I was discharged from hospital, with significantly weak breathing and weighing six stone. My hair was a hacked jigsaw with a dreadlock down the back; I had all my hair cut shortly after, my hairdresser asking how short he could cut it. You are discharged with a heavy pack of NHS literature detailing all the specialist care, rehab, and follow up you need. As with a lot of public services, the carefully designed approach has been cut over time. The discharge physio service was woeful: a different physio arriving at a random time every day for a week, to seemingly just ask me what I can and can’t do and about my condition.
Six months later and I’ve gained a stone and my breathing has improved but is still weaker.

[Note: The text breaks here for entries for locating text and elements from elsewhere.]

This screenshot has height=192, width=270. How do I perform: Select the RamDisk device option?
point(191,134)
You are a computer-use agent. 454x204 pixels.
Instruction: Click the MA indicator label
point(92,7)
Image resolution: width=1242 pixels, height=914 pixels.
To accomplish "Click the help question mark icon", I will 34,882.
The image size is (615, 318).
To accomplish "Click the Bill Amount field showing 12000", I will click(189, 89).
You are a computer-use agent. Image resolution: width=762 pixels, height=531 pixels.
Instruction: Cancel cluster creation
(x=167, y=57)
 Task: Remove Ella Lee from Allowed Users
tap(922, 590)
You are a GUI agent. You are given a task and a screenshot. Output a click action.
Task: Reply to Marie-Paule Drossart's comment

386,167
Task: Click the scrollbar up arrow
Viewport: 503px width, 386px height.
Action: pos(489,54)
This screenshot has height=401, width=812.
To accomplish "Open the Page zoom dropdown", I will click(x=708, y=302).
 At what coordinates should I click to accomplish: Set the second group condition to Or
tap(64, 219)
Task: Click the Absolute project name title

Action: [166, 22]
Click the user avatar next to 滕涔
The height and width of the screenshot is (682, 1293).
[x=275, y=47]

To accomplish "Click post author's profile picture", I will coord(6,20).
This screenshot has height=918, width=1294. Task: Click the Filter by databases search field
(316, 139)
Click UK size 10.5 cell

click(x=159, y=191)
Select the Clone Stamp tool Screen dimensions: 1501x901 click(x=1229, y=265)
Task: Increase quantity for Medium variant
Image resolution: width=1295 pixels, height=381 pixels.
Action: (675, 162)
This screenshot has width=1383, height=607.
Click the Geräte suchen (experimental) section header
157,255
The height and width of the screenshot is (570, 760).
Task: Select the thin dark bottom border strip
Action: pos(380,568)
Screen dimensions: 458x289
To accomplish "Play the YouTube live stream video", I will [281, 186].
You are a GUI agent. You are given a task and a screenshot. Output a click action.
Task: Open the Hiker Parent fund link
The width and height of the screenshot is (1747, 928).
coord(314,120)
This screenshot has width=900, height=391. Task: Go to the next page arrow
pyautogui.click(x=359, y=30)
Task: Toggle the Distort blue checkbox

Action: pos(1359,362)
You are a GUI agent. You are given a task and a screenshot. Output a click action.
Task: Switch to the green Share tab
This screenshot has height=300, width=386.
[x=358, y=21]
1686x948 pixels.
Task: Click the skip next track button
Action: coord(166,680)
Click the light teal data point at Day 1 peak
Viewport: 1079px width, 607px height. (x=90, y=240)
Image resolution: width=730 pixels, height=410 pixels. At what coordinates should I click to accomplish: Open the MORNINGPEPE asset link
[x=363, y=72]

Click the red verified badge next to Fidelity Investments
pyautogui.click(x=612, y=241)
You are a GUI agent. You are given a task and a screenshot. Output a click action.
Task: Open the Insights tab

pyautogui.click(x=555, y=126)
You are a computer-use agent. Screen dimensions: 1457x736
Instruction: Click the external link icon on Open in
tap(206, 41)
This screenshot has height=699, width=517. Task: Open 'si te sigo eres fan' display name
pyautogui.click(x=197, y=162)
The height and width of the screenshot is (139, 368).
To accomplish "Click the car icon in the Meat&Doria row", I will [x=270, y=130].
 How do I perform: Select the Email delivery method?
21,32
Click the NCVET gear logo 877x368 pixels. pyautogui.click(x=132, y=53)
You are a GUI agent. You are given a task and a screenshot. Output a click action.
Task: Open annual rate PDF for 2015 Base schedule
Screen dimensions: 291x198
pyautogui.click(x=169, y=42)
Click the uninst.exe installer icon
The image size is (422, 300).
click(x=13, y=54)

I struggle to cough or raise my voice. Two months after discharge I had shingles for the first time. I’ve been back into hospital with a RSV linked chest infection (the respiratory ward, now anything other than intensive care seems comfortable).
Worsening MS can affect the network of muscles that need to work together to sufficiently cough and clear your lungs. Mine have now evidently weakened, especially during an infection. So respiratory infections are a new part of ‘life with MS’ for me, and I will undoubtedly need hospital treatment in future. I accept I’m vulnerable to viruses and ‘colds’ in a way I wasn’t before (obviously now having a one year old germ catcher in nursery makes it especially hard). I’ve been told it can take a year to recover from intensive care, although you may recover to a lower baseline, and that intubation can cause permanent lung damage. I never want to return to intensive care though, it is ‘hospital’ like no other. I can aim for that.